Она представила на минуту, как муж однажды сказал бы, что не идет в экспедицию по семейным обстоятельствам. Представила и усмехнулась такой невидали. А она вот запросто по счастливым семейным обстоятельствам не пойдет в отпуск и не использует единственные дни отдыха, ее дни для своей работы, той работы, без которой она не может жить и для которой так долго и терпеливо готовила себя.

Она опять на минуту представила, как моряк Гуртовой едет за ней в Калугу и терпит безморье так же стоически, как терпит она здесь свою безъязыкость. Представила и усмехнулась: никогда этого не случится.

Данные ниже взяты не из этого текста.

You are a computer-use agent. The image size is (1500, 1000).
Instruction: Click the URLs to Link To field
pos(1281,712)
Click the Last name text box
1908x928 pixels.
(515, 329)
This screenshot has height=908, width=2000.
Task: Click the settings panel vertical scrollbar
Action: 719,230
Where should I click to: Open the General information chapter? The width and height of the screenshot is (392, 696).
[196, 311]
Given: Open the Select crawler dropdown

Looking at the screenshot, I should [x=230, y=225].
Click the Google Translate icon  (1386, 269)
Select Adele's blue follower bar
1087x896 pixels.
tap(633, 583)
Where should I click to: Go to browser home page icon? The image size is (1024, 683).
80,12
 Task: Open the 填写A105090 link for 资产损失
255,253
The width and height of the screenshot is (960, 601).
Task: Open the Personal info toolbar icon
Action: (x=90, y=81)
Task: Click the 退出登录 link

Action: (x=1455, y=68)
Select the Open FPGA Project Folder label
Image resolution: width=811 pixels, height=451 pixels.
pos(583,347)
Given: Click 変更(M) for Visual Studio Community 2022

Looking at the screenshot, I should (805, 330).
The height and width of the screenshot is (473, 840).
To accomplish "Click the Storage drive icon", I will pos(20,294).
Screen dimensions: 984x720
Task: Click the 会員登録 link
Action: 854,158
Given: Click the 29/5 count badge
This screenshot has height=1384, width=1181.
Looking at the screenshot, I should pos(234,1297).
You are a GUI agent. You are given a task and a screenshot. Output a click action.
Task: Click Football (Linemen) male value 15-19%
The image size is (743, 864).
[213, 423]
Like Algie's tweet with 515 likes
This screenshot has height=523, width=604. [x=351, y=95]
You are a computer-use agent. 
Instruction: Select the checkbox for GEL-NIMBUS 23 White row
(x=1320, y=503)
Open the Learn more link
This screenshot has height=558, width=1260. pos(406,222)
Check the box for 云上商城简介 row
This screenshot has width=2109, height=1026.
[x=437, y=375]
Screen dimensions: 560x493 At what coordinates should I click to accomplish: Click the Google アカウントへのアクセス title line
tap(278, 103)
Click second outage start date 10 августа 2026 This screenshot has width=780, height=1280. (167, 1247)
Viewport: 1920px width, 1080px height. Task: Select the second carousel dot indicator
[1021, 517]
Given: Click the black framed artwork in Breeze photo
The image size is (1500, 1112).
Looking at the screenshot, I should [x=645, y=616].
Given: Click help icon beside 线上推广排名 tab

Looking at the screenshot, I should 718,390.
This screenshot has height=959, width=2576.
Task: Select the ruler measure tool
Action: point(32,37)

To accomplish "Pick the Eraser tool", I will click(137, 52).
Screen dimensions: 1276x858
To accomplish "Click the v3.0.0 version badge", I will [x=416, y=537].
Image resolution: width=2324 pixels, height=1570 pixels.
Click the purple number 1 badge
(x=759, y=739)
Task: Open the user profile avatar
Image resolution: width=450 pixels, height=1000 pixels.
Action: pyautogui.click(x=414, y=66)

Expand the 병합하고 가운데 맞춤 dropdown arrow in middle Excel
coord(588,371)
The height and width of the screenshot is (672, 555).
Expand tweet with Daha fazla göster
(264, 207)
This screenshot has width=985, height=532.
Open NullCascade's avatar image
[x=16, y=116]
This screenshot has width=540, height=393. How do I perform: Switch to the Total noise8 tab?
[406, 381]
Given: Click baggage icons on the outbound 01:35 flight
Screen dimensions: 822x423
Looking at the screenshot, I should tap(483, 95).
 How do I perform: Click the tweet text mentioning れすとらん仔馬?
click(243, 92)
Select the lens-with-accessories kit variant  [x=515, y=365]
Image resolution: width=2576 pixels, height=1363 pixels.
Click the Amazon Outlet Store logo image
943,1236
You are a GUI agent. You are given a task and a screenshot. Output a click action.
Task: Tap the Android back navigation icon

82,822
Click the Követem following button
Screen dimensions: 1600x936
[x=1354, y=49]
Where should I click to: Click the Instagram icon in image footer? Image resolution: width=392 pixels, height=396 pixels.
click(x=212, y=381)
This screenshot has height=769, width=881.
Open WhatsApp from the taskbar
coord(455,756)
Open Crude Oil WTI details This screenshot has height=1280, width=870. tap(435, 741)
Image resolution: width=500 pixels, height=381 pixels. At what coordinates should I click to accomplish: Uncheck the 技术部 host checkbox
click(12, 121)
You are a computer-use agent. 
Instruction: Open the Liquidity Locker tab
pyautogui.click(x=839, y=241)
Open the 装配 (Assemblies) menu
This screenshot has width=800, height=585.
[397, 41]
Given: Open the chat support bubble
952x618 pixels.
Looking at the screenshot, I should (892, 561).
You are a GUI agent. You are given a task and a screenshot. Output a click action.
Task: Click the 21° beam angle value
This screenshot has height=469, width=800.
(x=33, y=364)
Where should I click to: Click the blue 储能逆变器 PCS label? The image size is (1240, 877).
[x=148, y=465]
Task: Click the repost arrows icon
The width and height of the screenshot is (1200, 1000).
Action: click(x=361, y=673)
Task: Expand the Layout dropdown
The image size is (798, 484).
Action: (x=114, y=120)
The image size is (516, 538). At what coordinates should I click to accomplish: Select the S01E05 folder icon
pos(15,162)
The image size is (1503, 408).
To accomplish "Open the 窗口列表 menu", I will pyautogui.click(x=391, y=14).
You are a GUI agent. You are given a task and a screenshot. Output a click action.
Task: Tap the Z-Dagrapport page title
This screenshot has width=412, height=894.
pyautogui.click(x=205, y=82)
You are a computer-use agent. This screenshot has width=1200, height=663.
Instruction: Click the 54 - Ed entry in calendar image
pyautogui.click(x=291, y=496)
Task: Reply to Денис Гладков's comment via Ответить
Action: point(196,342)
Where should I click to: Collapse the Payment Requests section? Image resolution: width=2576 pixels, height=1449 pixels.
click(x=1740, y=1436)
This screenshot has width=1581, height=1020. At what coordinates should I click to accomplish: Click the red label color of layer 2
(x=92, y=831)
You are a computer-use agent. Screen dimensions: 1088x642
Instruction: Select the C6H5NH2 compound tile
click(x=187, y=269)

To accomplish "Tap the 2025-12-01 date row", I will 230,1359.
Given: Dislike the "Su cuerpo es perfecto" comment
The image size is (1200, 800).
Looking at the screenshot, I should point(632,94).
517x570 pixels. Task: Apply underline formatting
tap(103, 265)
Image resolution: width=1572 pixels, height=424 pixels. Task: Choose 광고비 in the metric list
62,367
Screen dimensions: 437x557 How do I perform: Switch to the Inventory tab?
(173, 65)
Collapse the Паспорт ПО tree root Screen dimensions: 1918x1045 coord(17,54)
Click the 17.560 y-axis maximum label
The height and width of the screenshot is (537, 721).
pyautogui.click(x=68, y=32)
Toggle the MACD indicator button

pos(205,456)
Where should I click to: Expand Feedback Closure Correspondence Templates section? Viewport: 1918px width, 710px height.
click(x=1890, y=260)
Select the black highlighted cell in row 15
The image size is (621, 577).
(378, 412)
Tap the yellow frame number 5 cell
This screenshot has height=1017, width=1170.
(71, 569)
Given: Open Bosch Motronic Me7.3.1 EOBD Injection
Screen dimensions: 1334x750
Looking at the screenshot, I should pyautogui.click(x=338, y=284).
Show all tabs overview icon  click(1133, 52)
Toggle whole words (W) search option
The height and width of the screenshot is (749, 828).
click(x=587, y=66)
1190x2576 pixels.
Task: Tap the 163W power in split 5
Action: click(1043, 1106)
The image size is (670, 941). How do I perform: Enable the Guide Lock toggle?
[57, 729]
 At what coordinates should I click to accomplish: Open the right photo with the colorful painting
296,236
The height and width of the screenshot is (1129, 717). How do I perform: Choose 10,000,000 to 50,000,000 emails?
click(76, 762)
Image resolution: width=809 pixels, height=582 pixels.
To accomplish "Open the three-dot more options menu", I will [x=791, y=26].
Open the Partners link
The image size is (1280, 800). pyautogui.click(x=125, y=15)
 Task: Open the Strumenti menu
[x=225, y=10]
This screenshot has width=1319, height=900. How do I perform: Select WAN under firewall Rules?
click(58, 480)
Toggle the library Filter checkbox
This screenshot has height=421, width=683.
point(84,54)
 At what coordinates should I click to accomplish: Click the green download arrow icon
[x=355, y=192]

Автобус шел на Мустамяэ. Молодые эстонцы и эстонки оживленно разговаривали и смеялись. Потом они притихли и что-то стали говорить о ней. Она только поняла: «Почему она так грустна, эта русская?» Нина долго строила фразу и, наконец, по-эстонски спросила, откуда они знают, что она русская? Парни и девушки смутились. Но тут один сказал по-русски:

— Наши так грустить не умеют.

Все засмеялись, и Нина тоже.

— Нет, все-таки! — настаивала она.

Теперь заговорила девушка с льняными волосами:

— У вас все на лице написано. Не обижайтесь.

«Плохо это или хорошо, что все на лице написано? — думала Нина, идя от остановки до дома. — Вроде бы хорошо, а вроде бы и плохо. А, — махнула она рукой, — хорошо, что мы всегда такие. И пусть будем такими».